▶ [DATA IN THIS EXERCISE]:

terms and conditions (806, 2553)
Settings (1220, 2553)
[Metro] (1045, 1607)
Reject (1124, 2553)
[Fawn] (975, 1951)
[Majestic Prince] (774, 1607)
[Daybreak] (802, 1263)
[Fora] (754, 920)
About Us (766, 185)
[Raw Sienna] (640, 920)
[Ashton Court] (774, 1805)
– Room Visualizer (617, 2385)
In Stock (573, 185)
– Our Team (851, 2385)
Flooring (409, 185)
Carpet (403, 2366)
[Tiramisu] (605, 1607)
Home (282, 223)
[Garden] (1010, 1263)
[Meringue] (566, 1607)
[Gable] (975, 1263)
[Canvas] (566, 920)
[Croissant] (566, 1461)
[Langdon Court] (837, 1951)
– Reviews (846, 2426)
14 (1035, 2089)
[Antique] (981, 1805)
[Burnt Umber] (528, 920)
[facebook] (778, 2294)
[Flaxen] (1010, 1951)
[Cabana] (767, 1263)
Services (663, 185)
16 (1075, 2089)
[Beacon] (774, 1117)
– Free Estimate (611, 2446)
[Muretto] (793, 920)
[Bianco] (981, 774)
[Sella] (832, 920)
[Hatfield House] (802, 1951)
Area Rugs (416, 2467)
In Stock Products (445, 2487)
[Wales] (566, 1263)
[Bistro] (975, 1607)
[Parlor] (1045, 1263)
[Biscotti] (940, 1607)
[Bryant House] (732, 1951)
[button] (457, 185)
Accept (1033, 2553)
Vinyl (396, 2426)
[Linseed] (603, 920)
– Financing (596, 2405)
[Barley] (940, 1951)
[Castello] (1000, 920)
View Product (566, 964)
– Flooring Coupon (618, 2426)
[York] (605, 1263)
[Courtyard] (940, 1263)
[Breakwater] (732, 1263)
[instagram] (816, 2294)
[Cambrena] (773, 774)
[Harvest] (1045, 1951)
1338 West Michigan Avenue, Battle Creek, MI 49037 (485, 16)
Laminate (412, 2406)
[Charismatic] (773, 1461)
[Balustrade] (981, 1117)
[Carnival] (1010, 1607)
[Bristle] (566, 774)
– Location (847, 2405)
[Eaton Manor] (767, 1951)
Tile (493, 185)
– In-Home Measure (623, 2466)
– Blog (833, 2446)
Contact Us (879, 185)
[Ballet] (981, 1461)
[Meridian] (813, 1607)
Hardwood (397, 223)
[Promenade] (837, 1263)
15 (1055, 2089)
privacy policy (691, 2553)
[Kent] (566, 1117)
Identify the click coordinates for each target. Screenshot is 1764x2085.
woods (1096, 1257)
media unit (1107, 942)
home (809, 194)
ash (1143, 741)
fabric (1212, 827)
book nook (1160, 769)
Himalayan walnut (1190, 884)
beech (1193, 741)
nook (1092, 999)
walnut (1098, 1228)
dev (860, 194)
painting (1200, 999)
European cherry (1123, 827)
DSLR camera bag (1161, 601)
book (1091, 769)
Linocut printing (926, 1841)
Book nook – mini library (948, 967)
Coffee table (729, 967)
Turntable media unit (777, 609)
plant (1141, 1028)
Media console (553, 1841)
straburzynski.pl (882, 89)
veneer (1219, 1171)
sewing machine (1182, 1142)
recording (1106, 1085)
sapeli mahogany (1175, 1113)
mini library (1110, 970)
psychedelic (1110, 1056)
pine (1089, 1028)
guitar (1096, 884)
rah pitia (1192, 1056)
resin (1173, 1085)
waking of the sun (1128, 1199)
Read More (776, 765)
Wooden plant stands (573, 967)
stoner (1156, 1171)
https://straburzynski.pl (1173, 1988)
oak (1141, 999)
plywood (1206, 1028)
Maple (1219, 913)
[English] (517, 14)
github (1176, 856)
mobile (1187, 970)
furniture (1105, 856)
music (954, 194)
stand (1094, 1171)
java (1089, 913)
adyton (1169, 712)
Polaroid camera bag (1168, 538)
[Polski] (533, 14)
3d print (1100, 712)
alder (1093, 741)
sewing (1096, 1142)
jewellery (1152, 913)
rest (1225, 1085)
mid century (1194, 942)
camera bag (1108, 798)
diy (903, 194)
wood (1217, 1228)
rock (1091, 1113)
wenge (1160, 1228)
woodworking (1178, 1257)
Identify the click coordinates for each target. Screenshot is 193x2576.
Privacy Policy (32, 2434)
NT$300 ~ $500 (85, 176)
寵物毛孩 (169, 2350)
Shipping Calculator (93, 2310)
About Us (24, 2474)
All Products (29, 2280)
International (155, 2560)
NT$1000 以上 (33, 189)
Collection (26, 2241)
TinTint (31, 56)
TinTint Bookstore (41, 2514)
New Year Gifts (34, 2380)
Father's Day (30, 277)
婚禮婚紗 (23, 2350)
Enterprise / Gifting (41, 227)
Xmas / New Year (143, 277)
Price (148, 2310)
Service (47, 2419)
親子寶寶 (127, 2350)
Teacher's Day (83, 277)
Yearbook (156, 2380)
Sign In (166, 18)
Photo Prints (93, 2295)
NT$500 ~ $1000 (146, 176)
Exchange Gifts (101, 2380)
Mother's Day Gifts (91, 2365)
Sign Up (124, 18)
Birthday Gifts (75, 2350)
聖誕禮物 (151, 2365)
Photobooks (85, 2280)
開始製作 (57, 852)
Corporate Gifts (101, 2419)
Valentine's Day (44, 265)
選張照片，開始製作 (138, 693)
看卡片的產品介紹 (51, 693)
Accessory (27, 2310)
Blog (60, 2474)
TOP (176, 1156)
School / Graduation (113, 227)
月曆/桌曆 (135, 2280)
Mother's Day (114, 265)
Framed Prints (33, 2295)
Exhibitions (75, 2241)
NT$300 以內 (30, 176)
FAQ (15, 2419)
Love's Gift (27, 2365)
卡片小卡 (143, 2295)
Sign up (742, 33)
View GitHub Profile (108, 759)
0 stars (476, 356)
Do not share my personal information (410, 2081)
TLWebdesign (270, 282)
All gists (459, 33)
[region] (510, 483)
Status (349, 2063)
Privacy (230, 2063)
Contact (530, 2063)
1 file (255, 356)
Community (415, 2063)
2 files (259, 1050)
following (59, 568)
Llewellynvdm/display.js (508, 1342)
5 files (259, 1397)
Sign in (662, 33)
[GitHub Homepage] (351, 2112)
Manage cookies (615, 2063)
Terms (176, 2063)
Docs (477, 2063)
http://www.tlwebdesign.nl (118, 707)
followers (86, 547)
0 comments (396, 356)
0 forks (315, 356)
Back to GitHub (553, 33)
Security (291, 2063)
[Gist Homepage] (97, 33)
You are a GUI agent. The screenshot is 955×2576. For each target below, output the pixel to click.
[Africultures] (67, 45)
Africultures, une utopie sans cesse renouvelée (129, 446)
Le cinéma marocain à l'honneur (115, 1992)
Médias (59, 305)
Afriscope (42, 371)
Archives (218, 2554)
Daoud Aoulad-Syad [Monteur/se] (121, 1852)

▶ [EXERCISE REQUIREMENTS]:
Could you repeat exactly the lines in the listing above from the one with "NT$300 ~ $500 (85, 176)" down to the one with "聖誕禮物 (151, 2365)"? Include both of those lines.

▶ [TASK RESULT]:
NT$300 ~ $500 (85, 176)
寵物毛孩 (169, 2350)
Shipping Calculator (93, 2310)
About Us (24, 2474)
All Products (29, 2280)
International (155, 2560)
NT$1000 以上 (33, 189)
Collection (26, 2241)
TinTint (31, 56)
TinTint Bookstore (41, 2514)
New Year Gifts (34, 2380)
Father's Day (30, 277)
婚禮婚紗 (23, 2350)
Enterprise / Gifting (41, 227)
Xmas / New Year (143, 277)
Price (148, 2310)
Service (47, 2419)
親子寶寶 (127, 2350)
Teacher's Day (83, 277)
Yearbook (156, 2380)
Sign In (166, 18)
Photo Prints (93, 2295)
NT$500 ~ $1000 (146, 176)
Exchange Gifts (101, 2380)
Mother's Day Gifts (91, 2365)
Sign Up (124, 18)
Birthday Gifts (75, 2350)
聖誕禮物 (151, 2365)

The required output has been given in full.